Announced early this week, Ellsberg’s visit Oct. 2 at Montezuma Hall is free but requires registration. A college spokeswoman said Friday morning that 1,102 had registered. The hall’s standing room capacity is 1,120.
Asselin, the school’s Dwight E. Stanford Chair in U.S. Foreign Relations, said he exchanged some ideas with Ellsberg when he met him in Texas years ago. They stayed in touch for a short while.
“He helped me refine one of the arguments I presented in my first book,” Asselin said of the now 87-year-old author, whose latest book is “The Doomsday Machine: Confessions of a Nuclear War Planner.”
Like Manning, Ellsberg is a controversial figure — now immortalized in the Tom Hanks/Meryl Streep movie “The Post” and the documentary (screened Tuesday at SDSU) titled “The Most Dangerous Man in America.”

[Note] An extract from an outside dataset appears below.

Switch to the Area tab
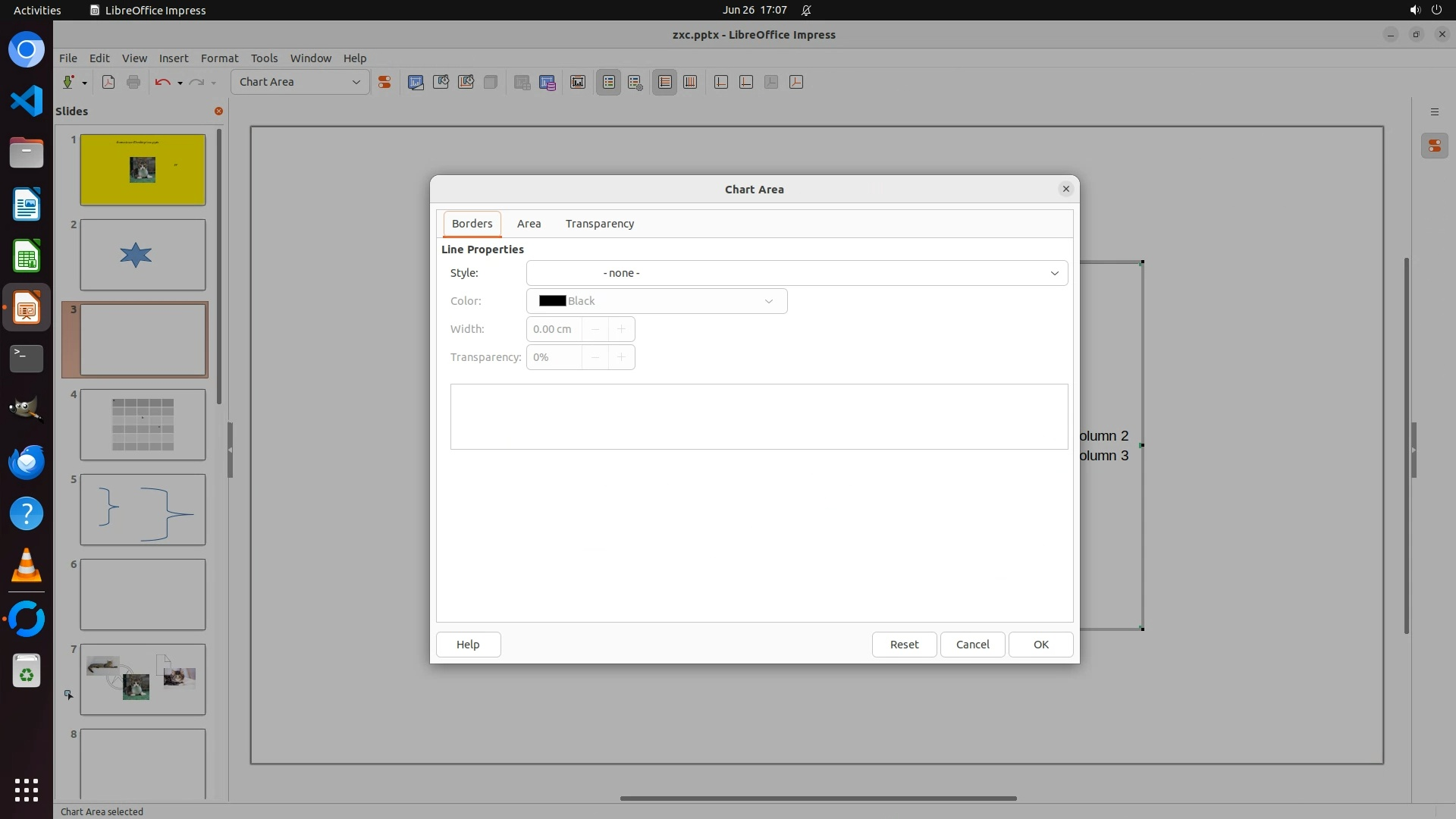Viewport: 1456px width, 819px height. (529, 224)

“However one feels about what Ellsberg did in the early 1970s, this is an individual who impacted American and, to some degree, at least, world history in profound and meaningful ways,” Asselin says. “Rarely do our students and members of the local community have an opportunity to come face-to-face with ‘living history’ and engage it.”
Another benefit of the visit is something that “too many people these days ignore and otherwise neglect,” he said. “History matters. Ellsberg and his upcoming visit to our campus will serve to underscore that.”
The leaker of the government’s top-secret history of the Vietnam War will speak for about one hour, Asselin said, followed by questions and answers for about an hour.